• [Selected passage]
=== Begin Enclosure ===
The next three chapters deal with some myths about the nature of severe mental illness that underpin current psychiatric practice. Chapter 5 is the only chapter that overlaps considerably with Madness Explained, and considers the value of psychiatric diagnoses. In Chapter 6, I review what the current evidence tells us about the genetic and environmental determinants of psychosis, contrasting theories that locate the causes of illness within the person with those that locate them in the world. A particular target of my critique is the statistical measure of heritability, which is often cited by those who believe that psychiatric disorders are genetic diseases. This is probably the most technically demanding chapter in the book but I hope that I have explained the relevant concepts in a way that will be easily followed by the intelligent lay reader. In Chapter 7, I consider whether and to what extent psychiatric disorders can be said to be caused by brain disease. It turns out that this question is much more easily addressed if we attempt to explain particular kinds of complaints (symptoms) such as hallucinations and delusions, rather than meaningless diagnostic categories such as ‘schizophrenia’. The picture that emerges is much more consistent with the idea that severe mental illnesses are influenced by the social environment, than with the idea that they are genetically determined disorders of the brain.
=== End Enclosure ===
(Pixel coordinate grounding data)
=== Begin Enclosure ===
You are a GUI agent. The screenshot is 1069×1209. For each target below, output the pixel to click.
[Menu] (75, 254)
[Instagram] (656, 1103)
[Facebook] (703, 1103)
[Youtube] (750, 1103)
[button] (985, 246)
=== End Enclosure ===
• [Tasks and exercises]
• A. In the overview of chapters on psychiatric myths, which chapter is described as probably the most technically demanding in the book?
• B. Extend the overview of chapters on psychiatric myths, starting after its final sentence.

• [Activity answers]
• A. Chapter 6.

• B.
The following three chapters consider the effectiveness of modern psychiatric therapies. I begin by describing the emergence of the evidence-based medicine movement, which has led to widespread faith in the randomized controlled trial (RCT) as a measure of treatment effectiveness. Focusing on antidepressants, I show how the pharmaceutical industry has systematically distorted RCT data to promulgate a wildly over-optimistic impression of what psychiatric drugs can do. In Chapter 9, I extend this analysis by showing that the evidence in favour of antipsychotic drugs is much less compelling than is usually supposed, and that psychiatrists have been blinded to the adverse effects of these drugs in much the same way that they were blind to the effects of the crude brain operations and other extreme remedies used in the middle years of the twentieth century. Unfortunately, as we discover in Chapter 10, this does not mean that drug therapies can be entirely replaced by psychological treatments. Although the last decade has shown growing enthusiasm for one particular type of psychological treatment for severe mental illness – cognitive behaviour therapy (CBT) – the evidence that any one type of therapy is better than any other is by no means clear-cut. This observation provokes two kinds of responses. Some hard-line biological psychiatrists have concluded that CBT is just some form of elaborate placebo but a better conclusion is that it is the quality of the therapeutic relationship that determines outcome. Hence, by paying attention to this relationship, and placing it at the centre of psychiatric practice, we can see a way to develop services that are more humane and effective. As much as psychiatric services today are an improvement on those of the past, it is because they are kinder and more respectful of the needs of patients, rather than because of the availability of new therapies.

This conclusion leads me to the last chapter, in which I address what is to be done to improve psychiatric services in the future. It will be no surprise that I think that they need to be much less medically orientated, but perhaps a disappointment to some of my colleagues that I do not see the solution as a full-scale takeover bid by Clinical Psychology Inc. Indeed, I argue that it is the engagement of patients in the design and development of services that is most likely to lead to lasting improvements.